WRITTEN REQUEST.
Copy out each line of the entries below that contains the word "header".

● ● ● ● ●

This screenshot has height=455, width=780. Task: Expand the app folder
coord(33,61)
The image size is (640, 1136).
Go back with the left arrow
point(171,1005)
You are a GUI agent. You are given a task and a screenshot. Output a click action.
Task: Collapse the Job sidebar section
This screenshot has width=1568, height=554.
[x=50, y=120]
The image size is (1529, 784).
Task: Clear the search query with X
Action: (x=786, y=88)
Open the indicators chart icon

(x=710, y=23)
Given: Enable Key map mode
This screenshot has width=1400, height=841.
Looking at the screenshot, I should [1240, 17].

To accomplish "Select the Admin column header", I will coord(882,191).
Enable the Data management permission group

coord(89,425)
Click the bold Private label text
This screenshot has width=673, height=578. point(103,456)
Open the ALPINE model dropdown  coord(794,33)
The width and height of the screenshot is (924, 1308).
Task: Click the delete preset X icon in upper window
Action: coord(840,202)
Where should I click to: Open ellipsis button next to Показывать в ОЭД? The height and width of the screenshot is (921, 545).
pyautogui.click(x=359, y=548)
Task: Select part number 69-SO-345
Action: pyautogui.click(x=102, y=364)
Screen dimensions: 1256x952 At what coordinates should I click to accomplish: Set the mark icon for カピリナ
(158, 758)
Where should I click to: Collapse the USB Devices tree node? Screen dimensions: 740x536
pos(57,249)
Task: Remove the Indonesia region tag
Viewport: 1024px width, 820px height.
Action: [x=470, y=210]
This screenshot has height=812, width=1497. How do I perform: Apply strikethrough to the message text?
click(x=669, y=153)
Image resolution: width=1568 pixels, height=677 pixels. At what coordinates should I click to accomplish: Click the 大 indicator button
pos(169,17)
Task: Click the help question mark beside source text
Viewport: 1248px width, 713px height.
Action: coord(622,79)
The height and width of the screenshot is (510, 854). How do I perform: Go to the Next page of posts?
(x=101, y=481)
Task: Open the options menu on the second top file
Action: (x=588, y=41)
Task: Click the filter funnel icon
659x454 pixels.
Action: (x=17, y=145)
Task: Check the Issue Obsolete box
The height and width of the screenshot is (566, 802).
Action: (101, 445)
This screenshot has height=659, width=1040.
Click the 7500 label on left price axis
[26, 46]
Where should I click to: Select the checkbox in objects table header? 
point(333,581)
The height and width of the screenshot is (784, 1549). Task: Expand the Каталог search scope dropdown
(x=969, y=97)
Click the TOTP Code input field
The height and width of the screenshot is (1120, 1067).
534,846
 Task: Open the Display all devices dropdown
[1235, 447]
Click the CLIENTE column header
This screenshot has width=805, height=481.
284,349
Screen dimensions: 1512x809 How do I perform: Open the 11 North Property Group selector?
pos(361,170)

● ● ● ● ●

RESULT OF THE TASK.
To accomplish "Select the Admin column header", I will coord(882,191).
Where should I click to: Select the checkbox in objects table header? 
Click the CLIENTE column header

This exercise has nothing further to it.